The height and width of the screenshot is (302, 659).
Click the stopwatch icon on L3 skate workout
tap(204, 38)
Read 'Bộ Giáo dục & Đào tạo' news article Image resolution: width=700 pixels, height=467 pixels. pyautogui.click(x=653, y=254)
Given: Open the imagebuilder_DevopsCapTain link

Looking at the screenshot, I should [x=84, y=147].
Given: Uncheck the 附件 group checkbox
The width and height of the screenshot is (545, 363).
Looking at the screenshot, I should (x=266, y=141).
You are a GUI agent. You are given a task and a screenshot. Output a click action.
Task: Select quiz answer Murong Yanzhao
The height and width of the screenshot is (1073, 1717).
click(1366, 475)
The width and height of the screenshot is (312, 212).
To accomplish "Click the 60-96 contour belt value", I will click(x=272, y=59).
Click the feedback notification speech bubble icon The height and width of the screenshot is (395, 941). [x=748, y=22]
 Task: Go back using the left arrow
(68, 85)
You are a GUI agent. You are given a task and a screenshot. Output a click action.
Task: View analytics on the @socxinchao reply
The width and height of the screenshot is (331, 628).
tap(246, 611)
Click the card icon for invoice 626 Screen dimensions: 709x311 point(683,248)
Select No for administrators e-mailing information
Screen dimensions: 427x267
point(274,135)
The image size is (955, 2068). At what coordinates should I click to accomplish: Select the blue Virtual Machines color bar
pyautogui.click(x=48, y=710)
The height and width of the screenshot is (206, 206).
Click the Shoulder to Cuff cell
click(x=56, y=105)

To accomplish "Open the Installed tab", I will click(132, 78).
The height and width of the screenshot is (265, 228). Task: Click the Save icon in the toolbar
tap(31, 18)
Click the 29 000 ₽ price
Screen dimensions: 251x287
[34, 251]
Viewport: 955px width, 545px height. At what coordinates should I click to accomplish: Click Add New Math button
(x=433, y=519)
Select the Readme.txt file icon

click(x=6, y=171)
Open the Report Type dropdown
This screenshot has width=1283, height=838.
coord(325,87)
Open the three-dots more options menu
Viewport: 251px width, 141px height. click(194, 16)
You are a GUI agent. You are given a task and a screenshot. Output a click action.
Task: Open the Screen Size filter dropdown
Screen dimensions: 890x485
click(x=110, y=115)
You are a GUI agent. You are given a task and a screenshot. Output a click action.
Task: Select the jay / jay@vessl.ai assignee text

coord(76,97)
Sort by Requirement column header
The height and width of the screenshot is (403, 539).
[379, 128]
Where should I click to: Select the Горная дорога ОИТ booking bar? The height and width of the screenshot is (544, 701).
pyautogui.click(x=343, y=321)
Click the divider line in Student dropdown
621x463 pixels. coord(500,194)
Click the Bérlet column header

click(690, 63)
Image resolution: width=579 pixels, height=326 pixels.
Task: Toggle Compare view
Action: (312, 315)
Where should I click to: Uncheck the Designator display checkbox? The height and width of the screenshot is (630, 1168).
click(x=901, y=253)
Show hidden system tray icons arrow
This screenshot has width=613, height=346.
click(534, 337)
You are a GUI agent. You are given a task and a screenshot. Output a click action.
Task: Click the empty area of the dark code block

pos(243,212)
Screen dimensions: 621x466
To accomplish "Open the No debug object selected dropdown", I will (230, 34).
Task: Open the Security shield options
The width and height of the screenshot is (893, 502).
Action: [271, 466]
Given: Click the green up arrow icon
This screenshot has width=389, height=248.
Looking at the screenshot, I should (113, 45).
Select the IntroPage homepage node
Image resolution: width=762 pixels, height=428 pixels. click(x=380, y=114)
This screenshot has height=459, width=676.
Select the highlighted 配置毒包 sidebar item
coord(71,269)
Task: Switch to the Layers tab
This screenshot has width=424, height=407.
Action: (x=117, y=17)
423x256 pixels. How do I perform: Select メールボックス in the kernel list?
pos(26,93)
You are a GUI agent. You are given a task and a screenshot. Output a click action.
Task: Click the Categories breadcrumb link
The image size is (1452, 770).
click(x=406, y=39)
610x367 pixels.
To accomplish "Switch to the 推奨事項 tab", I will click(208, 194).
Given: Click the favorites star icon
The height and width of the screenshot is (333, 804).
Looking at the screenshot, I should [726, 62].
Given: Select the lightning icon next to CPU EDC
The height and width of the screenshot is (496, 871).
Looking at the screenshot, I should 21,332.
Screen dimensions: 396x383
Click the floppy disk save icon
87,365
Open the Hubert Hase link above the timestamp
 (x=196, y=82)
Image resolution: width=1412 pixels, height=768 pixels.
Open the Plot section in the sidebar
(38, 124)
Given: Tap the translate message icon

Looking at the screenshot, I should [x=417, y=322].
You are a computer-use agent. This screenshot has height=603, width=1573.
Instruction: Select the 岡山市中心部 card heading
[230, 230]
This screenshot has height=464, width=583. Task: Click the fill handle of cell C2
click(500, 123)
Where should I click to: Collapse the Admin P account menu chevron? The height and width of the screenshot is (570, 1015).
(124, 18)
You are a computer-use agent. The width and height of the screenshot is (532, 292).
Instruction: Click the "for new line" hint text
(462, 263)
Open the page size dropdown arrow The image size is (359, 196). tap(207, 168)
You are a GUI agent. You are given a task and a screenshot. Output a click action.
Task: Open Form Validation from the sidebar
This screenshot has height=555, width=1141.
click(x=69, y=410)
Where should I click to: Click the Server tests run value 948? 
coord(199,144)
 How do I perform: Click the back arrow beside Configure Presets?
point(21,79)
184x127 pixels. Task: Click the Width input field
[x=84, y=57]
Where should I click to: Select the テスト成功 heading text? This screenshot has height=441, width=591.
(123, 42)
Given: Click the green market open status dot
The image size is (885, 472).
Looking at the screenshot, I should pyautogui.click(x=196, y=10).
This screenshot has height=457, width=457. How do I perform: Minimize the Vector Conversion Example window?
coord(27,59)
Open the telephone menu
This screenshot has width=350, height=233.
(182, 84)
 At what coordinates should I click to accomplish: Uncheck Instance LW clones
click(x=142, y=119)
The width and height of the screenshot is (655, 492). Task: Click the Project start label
####
INSTRUCTIONS TO FOLLOW:
Please print every one of the lines above verbatim, from the first through the last.

SOLUTION FOR THIS PROBLEM:
The height and width of the screenshot is (302, 659).
Click the stopwatch icon on L3 skate workout
tap(204, 38)
Read 'Bộ Giáo dục & Đào tạo' news article Image resolution: width=700 pixels, height=467 pixels. pyautogui.click(x=653, y=254)
Given: Open the imagebuilder_DevopsCapTain link

Looking at the screenshot, I should [x=84, y=147].
Given: Uncheck the 附件 group checkbox
The width and height of the screenshot is (545, 363).
Looking at the screenshot, I should (x=266, y=141).
You are a GUI agent. You are given a task and a screenshot. Output a click action.
Task: Select quiz answer Murong Yanzhao
The height and width of the screenshot is (1073, 1717).
click(1366, 475)
The width and height of the screenshot is (312, 212).
To accomplish "Click the 60-96 contour belt value", I will click(x=272, y=59).
Click the feedback notification speech bubble icon The height and width of the screenshot is (395, 941). [x=748, y=22]
 Task: Go back using the left arrow
(68, 85)
You are a GUI agent. You are given a task and a screenshot. Output a click action.
Task: View analytics on the @socxinchao reply
The width and height of the screenshot is (331, 628).
tap(246, 611)
Click the card icon for invoice 626 Screen dimensions: 709x311 point(683,248)
Select No for administrators e-mailing information
Screen dimensions: 427x267
point(274,135)
The image size is (955, 2068). At what coordinates should I click to accomplish: Select the blue Virtual Machines color bar
pyautogui.click(x=48, y=710)
The height and width of the screenshot is (206, 206).
Click the Shoulder to Cuff cell
click(x=56, y=105)

To accomplish "Open the Installed tab", I will click(132, 78).
The height and width of the screenshot is (265, 228). Task: Click the Save icon in the toolbar
tap(31, 18)
Click the 29 000 ₽ price
Screen dimensions: 251x287
[34, 251]
Viewport: 955px width, 545px height. At what coordinates should I click to accomplish: Click Add New Math button
(x=433, y=519)
Select the Readme.txt file icon

click(x=6, y=171)
Open the Report Type dropdown
This screenshot has width=1283, height=838.
coord(325,87)
Open the three-dots more options menu
Viewport: 251px width, 141px height. click(194, 16)
You are a GUI agent. You are given a task and a screenshot. Output a click action.
Task: Open the Screen Size filter dropdown
Screen dimensions: 890x485
click(x=110, y=115)
You are a GUI agent. You are given a task and a screenshot. Output a click action.
Task: Select the jay / jay@vessl.ai assignee text

coord(76,97)
Sort by Requirement column header
The height and width of the screenshot is (403, 539).
[379, 128]
Where should I click to: Select the Горная дорога ОИТ booking bar? The height and width of the screenshot is (544, 701).
pyautogui.click(x=343, y=321)
Click the divider line in Student dropdown
621x463 pixels. coord(500,194)
Click the Bérlet column header

click(690, 63)
Image resolution: width=579 pixels, height=326 pixels.
Task: Toggle Compare view
Action: (312, 315)
Where should I click to: Uncheck the Designator display checkbox? The height and width of the screenshot is (630, 1168).
click(x=901, y=253)
Show hidden system tray icons arrow
This screenshot has width=613, height=346.
click(534, 337)
You are a GUI agent. You are given a task and a screenshot. Output a click action.
Task: Click the empty area of the dark code block

pos(243,212)
Screen dimensions: 621x466
To accomplish "Open the No debug object selected dropdown", I will (230, 34).
Task: Open the Security shield options
The width and height of the screenshot is (893, 502).
Action: [271, 466]
Given: Click the green up arrow icon
This screenshot has width=389, height=248.
Looking at the screenshot, I should (113, 45).
Select the IntroPage homepage node
Image resolution: width=762 pixels, height=428 pixels. click(x=380, y=114)
This screenshot has height=459, width=676.
Select the highlighted 配置毒包 sidebar item
coord(71,269)
Task: Switch to the Layers tab
This screenshot has width=424, height=407.
Action: (x=117, y=17)
423x256 pixels. How do I perform: Select メールボックス in the kernel list?
pos(26,93)
You are a GUI agent. You are given a task and a screenshot. Output a click action.
Task: Click the Categories breadcrumb link
The image size is (1452, 770).
click(x=406, y=39)
610x367 pixels.
To accomplish "Switch to the 推奨事項 tab", I will click(208, 194).
Given: Click the favorites star icon
The height and width of the screenshot is (333, 804).
Looking at the screenshot, I should [726, 62].
Given: Select the lightning icon next to CPU EDC
The height and width of the screenshot is (496, 871).
Looking at the screenshot, I should 21,332.
Screen dimensions: 396x383
Click the floppy disk save icon
87,365
Open the Hubert Hase link above the timestamp
 (x=196, y=82)
Image resolution: width=1412 pixels, height=768 pixels.
Open the Plot section in the sidebar
(38, 124)
Given: Tap the translate message icon

Looking at the screenshot, I should [x=417, y=322].
You are a computer-use agent. This screenshot has height=603, width=1573.
Instruction: Select the 岡山市中心部 card heading
[230, 230]
This screenshot has height=464, width=583. Task: Click the fill handle of cell C2
click(500, 123)
Where should I click to: Collapse the Admin P account menu chevron? The height and width of the screenshot is (570, 1015).
(124, 18)
You are a computer-use agent. The width and height of the screenshot is (532, 292).
Instruction: Click the "for new line" hint text
(462, 263)
Open the page size dropdown arrow The image size is (359, 196). tap(207, 168)
You are a GUI agent. You are given a task and a screenshot. Output a click action.
Task: Open Form Validation from the sidebar
This screenshot has height=555, width=1141.
click(x=69, y=410)
Where should I click to: Click the Server tests run value 948? 
coord(199,144)
 How do I perform: Click the back arrow beside Configure Presets?
point(21,79)
184x127 pixels. Task: Click the Width input field
[x=84, y=57]
Where should I click to: Select the テスト成功 heading text? This screenshot has height=441, width=591.
(123, 42)
Given: Click the green market open status dot
The image size is (885, 472).
Looking at the screenshot, I should pyautogui.click(x=196, y=10).
This screenshot has height=457, width=457. How do I perform: Minimize the Vector Conversion Example window?
coord(27,59)
Open the telephone menu
This screenshot has width=350, height=233.
(182, 84)
 At what coordinates should I click to accomplish: Uncheck Instance LW clones
click(x=142, y=119)
The width and height of the screenshot is (655, 492). Task: Click the Project start label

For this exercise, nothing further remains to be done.